### STATED PROBLEM 1
From the write-up about The Shiny Shrimps, list every cast member it names.
### STATED PROBLEM 2
In the listing, copy out everything from the line containing "The width and height of the screenshot is (1162, 521)." down to the line containing "Action: click(x=507, y=132)", including both of those lines.

### DOCUMENT EXCERPT
---+---
Unabashedly Loud and Eye-catching, THE SHINY SHRIMPS is a Feel-Good Movie that Promises Hearty Laughs
Matthias Le Goff, an Olympic champion at the end of his career, makes a homophobic statement on TV. His punishment: coach the Shiny Shrimps, a flamboyant and amateur gay water-polo team. They have only one thing in mind: to qualify for the Gay Games in Croatia where the hottest international LGBT athletes compete. It’s the start of a bumpy and joyful ride – Faster, Higher, Stronger.
Director: Cédric Le Gallo, Maxime Govare
Cast: Nicolas Gob, Alban Lenoir, Michaël Abiteboul
Runtime: 100 minutes
“A group of hot guys touring Europe in a bus. Something’s bound to happen!” the newest member of the all-gay French water-polo team exclaims excitedly. And that is exactly what The Shiny Shrimps seeks to deliver.
---+---
### TASK DATA
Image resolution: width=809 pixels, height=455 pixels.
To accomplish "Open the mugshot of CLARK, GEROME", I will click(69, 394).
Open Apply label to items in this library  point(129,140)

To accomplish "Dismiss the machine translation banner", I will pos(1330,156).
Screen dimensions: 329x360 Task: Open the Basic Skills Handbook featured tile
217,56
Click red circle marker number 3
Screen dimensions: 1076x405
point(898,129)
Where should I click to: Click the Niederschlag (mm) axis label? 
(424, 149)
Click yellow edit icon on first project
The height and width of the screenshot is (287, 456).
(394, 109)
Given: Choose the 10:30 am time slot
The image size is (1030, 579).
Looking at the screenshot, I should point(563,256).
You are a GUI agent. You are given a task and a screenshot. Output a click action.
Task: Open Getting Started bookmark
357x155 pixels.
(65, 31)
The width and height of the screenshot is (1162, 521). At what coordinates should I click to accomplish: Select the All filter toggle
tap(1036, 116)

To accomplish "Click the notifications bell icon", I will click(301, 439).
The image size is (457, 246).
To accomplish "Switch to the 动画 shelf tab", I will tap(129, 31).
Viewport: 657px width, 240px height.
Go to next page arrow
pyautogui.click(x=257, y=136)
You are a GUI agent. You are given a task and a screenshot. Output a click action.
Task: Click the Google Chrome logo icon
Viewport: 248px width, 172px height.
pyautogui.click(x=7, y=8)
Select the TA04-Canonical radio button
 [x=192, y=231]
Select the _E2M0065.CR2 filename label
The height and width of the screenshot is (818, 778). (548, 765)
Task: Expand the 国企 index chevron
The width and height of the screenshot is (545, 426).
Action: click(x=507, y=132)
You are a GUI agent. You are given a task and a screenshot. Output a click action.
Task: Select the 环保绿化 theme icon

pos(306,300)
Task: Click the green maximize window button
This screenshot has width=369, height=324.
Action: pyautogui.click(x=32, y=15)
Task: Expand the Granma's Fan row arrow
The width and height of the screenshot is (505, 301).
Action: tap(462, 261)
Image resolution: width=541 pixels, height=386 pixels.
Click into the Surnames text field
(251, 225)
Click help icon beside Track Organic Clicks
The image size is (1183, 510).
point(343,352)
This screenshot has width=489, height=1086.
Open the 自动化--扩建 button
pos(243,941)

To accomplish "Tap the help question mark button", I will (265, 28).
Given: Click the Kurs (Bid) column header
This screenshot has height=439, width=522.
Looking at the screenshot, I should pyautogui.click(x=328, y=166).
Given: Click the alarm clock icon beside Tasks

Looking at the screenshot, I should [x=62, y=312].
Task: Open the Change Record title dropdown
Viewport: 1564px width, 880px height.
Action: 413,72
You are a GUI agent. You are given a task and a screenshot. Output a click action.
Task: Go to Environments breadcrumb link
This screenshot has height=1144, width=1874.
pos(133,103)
---+---
### FINAL ANSWER 1
Nicolas Gob, Alban Lenoir, Michaël Abiteboul

### FINAL ANSWER 2
The width and height of the screenshot is (1162, 521). At what coordinates should I click to accomplish: Select the All filter toggle
tap(1036, 116)

To accomplish "Click the notifications bell icon", I will click(301, 439).
The image size is (457, 246).
To accomplish "Switch to the 动画 shelf tab", I will tap(129, 31).
Viewport: 657px width, 240px height.
Go to next page arrow
pyautogui.click(x=257, y=136)
You are a GUI agent. You are given a task and a screenshot. Output a click action.
Task: Click the Google Chrome logo icon
Viewport: 248px width, 172px height.
pyautogui.click(x=7, y=8)
Select the TA04-Canonical radio button
 [x=192, y=231]
Select the _E2M0065.CR2 filename label
The height and width of the screenshot is (818, 778). (548, 765)
Task: Expand the 国企 index chevron
The width and height of the screenshot is (545, 426).
Action: click(x=507, y=132)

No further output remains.